Work task ▸ Every record, down to the last line, must be given again exactly.

(Stored records)
* * * * * * * * *

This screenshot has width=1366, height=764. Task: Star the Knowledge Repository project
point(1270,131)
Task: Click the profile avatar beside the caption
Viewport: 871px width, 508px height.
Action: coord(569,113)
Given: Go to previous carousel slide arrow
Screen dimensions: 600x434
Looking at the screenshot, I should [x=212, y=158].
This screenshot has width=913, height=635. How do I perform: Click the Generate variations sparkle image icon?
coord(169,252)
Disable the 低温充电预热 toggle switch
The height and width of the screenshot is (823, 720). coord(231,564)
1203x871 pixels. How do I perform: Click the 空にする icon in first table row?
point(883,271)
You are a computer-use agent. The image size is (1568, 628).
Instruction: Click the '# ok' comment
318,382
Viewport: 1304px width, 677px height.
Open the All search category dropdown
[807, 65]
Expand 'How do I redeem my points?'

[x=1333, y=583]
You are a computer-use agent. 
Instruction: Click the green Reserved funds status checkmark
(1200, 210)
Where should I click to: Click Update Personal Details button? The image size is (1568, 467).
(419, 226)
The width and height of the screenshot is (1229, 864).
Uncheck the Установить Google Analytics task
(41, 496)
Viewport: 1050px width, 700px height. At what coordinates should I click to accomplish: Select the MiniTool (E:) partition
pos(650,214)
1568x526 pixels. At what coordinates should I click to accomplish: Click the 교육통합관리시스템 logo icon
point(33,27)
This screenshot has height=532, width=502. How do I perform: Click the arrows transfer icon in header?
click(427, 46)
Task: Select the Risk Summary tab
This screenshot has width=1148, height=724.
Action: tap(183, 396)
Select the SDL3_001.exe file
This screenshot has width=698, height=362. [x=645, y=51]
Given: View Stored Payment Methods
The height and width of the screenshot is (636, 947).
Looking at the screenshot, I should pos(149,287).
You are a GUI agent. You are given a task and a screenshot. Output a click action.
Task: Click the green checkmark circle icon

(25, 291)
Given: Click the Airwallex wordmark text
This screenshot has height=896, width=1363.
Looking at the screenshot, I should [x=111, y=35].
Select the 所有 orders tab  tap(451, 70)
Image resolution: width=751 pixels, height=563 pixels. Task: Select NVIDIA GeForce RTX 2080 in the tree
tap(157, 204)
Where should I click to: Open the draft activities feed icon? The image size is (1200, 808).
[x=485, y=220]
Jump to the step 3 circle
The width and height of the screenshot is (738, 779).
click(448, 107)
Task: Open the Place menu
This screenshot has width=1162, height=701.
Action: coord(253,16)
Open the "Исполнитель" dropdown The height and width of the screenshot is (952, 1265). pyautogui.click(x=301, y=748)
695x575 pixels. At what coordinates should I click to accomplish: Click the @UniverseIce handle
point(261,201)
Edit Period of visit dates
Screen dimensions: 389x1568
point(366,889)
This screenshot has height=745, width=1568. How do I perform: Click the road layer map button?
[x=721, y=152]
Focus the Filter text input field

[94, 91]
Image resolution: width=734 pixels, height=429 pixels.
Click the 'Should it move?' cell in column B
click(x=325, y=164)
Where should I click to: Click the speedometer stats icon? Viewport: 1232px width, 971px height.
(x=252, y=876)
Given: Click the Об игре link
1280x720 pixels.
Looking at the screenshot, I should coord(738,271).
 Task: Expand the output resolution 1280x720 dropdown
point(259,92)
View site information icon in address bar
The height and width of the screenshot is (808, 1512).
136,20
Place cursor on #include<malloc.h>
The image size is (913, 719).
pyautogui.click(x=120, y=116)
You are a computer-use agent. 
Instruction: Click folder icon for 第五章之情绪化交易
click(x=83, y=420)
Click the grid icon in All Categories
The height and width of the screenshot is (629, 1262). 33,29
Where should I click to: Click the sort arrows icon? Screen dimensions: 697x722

* * * * * * * * *

Solution to the exercise ▸
This screenshot has width=1366, height=764. Task: Star the Knowledge Repository project
point(1270,131)
Task: Click the profile avatar beside the caption
Viewport: 871px width, 508px height.
Action: coord(569,113)
Given: Go to previous carousel slide arrow
Screen dimensions: 600x434
Looking at the screenshot, I should [x=212, y=158].
This screenshot has width=913, height=635. How do I perform: Click the Generate variations sparkle image icon?
coord(169,252)
Disable the 低温充电预热 toggle switch
The height and width of the screenshot is (823, 720). coord(231,564)
1203x871 pixels. How do I perform: Click the 空にする icon in first table row?
point(883,271)
You are a computer-use agent. The image size is (1568, 628).
Instruction: Click the '# ok' comment
318,382
Viewport: 1304px width, 677px height.
Open the All search category dropdown
[807, 65]
Expand 'How do I redeem my points?'

[x=1333, y=583]
You are a computer-use agent. 
Instruction: Click the green Reserved funds status checkmark
(1200, 210)
Where should I click to: Click Update Personal Details button? The image size is (1568, 467).
(419, 226)
The width and height of the screenshot is (1229, 864).
Uncheck the Установить Google Analytics task
(41, 496)
Viewport: 1050px width, 700px height. At what coordinates should I click to accomplish: Select the MiniTool (E:) partition
pos(650,214)
1568x526 pixels. At what coordinates should I click to accomplish: Click the 교육통합관리시스템 logo icon
point(33,27)
This screenshot has height=532, width=502. How do I perform: Click the arrows transfer icon in header?
click(427, 46)
Task: Select the Risk Summary tab
This screenshot has width=1148, height=724.
Action: tap(183, 396)
Select the SDL3_001.exe file
This screenshot has width=698, height=362. [x=645, y=51]
Given: View Stored Payment Methods
The height and width of the screenshot is (636, 947).
Looking at the screenshot, I should pos(149,287).
You are a GUI agent. You are given a task and a screenshot. Output a click action.
Task: Click the green checkmark circle icon

(25, 291)
Given: Click the Airwallex wordmark text
This screenshot has height=896, width=1363.
Looking at the screenshot, I should [x=111, y=35].
Select the 所有 orders tab  tap(451, 70)
Image resolution: width=751 pixels, height=563 pixels. Task: Select NVIDIA GeForce RTX 2080 in the tree
tap(157, 204)
Where should I click to: Open the draft activities feed icon? The image size is (1200, 808).
[x=485, y=220]
Jump to the step 3 circle
The width and height of the screenshot is (738, 779).
click(448, 107)
Task: Open the Place menu
This screenshot has width=1162, height=701.
Action: coord(253,16)
Open the "Исполнитель" dropdown The height and width of the screenshot is (952, 1265). pyautogui.click(x=301, y=748)
695x575 pixels. At what coordinates should I click to accomplish: Click the @UniverseIce handle
point(261,201)
Edit Period of visit dates
Screen dimensions: 389x1568
point(366,889)
This screenshot has height=745, width=1568. How do I perform: Click the road layer map button?
[x=721, y=152]
Focus the Filter text input field

[94, 91]
Image resolution: width=734 pixels, height=429 pixels.
Click the 'Should it move?' cell in column B
click(x=325, y=164)
Where should I click to: Click the speedometer stats icon? Viewport: 1232px width, 971px height.
(x=252, y=876)
Given: Click the Об игре link
1280x720 pixels.
Looking at the screenshot, I should coord(738,271).
 Task: Expand the output resolution 1280x720 dropdown
point(259,92)
View site information icon in address bar
The height and width of the screenshot is (808, 1512).
136,20
Place cursor on #include<malloc.h>
The image size is (913, 719).
pyautogui.click(x=120, y=116)
You are a computer-use agent. 
Instruction: Click folder icon for 第五章之情绪化交易
click(x=83, y=420)
Click the grid icon in All Categories
The height and width of the screenshot is (629, 1262). 33,29
Where should I click to: Click the sort arrows icon? Screen dimensions: 697x722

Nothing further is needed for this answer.